→ Document
McConnell’s personal appeal means that there are several Republicans wavering. It’s understandable. The pressure is coming from the media — national and local — as well as prominent constituents and ordinary folk. All the home folks know is that the media is telling them the commission will be bipartisan. They have no clue that Democrats have no interest in discovering the causes of political violence that led to the riot. If they did, they would have examined the riots and unrest of the previous summer.

Senator Susan Collins hasn’t given up trying to find a compromise. She thinks she can get an amendment passes that addresses many of McConnell’s concerns.

“My hope is that we can get, with this amendment, a sufficient number of Republicans to pass the bill. We owe it to the brave men and women who defended our lives that day. And in some cases did so at the cost of their lives. And that’s why I feel so strongly about that,” she said.

That’s a forlorn hope. McConnell isn’t interested in seating a commission, no matter what shape it takes, any more than Schumer is interested in getting at the truth.

→ Tasks and exercises
a: In the passage on the commission debate, swap "compromise" for "deal" and reproduce the text between "Senator Susan Collins" and "of McConnell’s concerns.", inclusive.
b: Carry on the passage about the commission debate from the point where it stops.

→ Entries provided
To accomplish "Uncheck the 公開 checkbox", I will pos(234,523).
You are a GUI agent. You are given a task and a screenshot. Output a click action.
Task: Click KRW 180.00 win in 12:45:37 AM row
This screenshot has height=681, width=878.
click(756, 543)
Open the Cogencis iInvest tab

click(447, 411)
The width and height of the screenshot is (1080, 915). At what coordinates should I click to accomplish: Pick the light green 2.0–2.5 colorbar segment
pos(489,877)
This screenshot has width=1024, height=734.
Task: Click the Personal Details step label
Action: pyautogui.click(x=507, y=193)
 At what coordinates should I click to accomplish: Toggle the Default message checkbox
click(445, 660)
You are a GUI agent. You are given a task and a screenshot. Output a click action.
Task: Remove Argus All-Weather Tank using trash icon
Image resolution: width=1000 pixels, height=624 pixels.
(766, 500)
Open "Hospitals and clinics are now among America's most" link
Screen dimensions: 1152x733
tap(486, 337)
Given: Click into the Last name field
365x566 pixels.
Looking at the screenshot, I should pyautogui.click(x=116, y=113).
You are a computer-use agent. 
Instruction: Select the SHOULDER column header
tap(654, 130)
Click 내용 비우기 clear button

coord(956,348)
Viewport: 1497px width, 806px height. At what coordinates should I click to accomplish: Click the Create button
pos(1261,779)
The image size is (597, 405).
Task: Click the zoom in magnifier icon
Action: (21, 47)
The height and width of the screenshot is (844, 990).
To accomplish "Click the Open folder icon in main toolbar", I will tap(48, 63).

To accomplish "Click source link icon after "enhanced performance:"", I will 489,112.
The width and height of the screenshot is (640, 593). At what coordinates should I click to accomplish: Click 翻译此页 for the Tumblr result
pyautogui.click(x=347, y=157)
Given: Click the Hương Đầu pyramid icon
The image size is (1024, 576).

→ Answers for the tasks
a:
Senator Susan Collins hasn’t given up trying to find a deal. She thinks she can get an amendment passes that addresses many of McConnell’s concerns.

b:
According to one Republican on Capitol Hill, McConnell sent an email to the rest of the GOP conference highlighting and recommending Burr’s statement.

But despite those overt signals, Republicans say the Kentucky senator has been even more insistent this week as the debate on the January 6 bill in the Senate approached. According to the other Republican familiar with the effort, McConnell made an impassioned case against the commission to a group of GOP senators behind closed doors this week.

“I’ve made my position pretty clear,” McConnell told CNN’s Manu Raju when asked if he was lobbying his colleagues hard on this.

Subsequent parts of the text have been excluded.